◆ **WHAT IS EXPECTED**: Using the material below, tally each line with the string "computer" and report only the total.

=== Begin Enclosure ===

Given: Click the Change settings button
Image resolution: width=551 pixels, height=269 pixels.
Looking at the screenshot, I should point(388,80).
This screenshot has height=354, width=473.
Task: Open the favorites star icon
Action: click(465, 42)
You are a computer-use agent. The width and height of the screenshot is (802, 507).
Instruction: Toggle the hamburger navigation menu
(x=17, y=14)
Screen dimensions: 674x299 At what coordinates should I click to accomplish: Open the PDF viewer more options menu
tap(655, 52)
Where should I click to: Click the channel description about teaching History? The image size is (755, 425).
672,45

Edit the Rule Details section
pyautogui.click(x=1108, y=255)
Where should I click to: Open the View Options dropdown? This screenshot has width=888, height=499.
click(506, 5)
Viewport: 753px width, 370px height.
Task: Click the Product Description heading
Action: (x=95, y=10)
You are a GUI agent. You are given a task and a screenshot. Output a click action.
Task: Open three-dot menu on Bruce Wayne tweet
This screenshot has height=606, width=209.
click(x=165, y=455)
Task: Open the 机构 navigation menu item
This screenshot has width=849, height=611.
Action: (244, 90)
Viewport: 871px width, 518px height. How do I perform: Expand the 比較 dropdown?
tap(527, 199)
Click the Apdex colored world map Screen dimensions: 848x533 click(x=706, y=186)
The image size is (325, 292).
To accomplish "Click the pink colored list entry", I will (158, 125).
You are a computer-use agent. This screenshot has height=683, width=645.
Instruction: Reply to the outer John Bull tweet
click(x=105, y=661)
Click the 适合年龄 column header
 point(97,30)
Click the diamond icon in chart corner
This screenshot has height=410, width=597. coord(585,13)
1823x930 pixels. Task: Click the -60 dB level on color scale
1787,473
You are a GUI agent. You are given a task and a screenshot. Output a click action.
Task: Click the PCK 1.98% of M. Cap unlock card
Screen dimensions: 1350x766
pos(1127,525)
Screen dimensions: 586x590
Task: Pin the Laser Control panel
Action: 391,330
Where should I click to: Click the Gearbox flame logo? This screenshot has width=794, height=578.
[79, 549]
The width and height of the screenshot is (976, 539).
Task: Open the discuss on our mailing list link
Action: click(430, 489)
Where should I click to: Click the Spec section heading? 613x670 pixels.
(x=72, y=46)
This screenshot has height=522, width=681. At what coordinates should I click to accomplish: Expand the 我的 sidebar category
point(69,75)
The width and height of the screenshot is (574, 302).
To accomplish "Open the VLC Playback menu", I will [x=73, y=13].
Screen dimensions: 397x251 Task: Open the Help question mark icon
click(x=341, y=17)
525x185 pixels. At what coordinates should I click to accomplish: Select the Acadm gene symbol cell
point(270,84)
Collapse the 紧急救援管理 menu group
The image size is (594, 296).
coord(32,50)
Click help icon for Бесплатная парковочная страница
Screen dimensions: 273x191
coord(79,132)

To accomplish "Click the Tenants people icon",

=== End Enclosure ===

◆ **COMPLETED TASK**: 2